Fenske, the director of printing and photocopy services for Minnesota State University-Mankato, didn’t detest, dislike or even distrust the five-year-old ECRM Mako2 violet laser system.
“The old system was good; nothing was wrong with it besides its age and a messy, hard-to-clean processor,” he admits.
Still, Fenske knew, even from the start, that violet technology wasn’t “the one” for him. “I’ve been looking at chemistry-free [CTP] ever since we bought the first platesetter,” he acknowledges. “I used to tell vendors, ‘When you’re ready to show a chemistry-free system, I’m the guy you want to talk to.’ ”
Last year, Fenske saw and purchased a Fuji-film Dart 4300 thermal CTP system for the self-funded in-plant.
“This was the only one presented to me that was a completely dry system—others required a washer with gum,” he notes. “You can take the plate right out of this platesetter and go to press with no liquids touching it. No odors. No chemicals.”
The machine was installed in December 2008, and Fenske has been thrilled with the results. The shop also invested in a new RIP, the Screen Trueflow.

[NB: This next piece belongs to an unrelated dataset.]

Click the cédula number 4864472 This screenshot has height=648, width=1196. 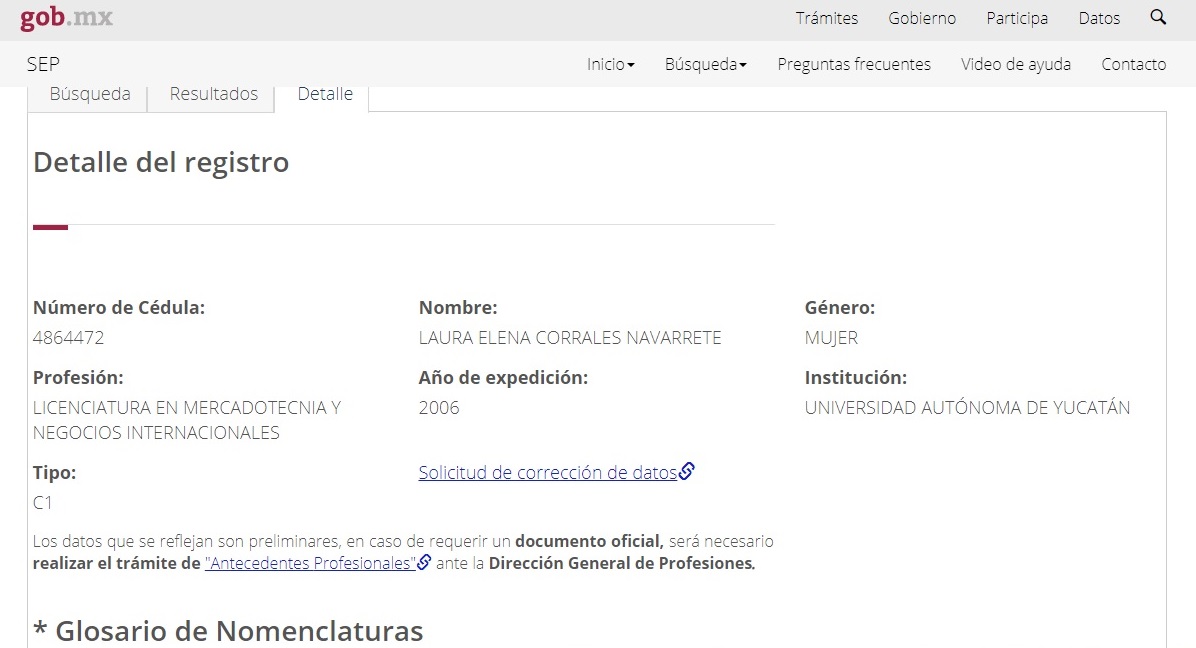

“The system is working extremely well, beyond my expectations,” he enthuses. “Our motto is ‘Work smarter, not harder.’ And that’s what we’re doing.”
Fenske attributes the smooth transition, in part, to proactive preparation. “We had a trainer spend a week—actually 200 man hours—with us, training everyone,” he recalls. The shop has 11 full-time employees and about three dozen student assistants.
“With the old system,” he continues, “there was only one person fluent in imposition, so if that person was sick or took time off, we were stuck. Now, if one staff member is out or even forgets how to do something, another will remember and step in. Training the whole staff has been the most important part of the process.”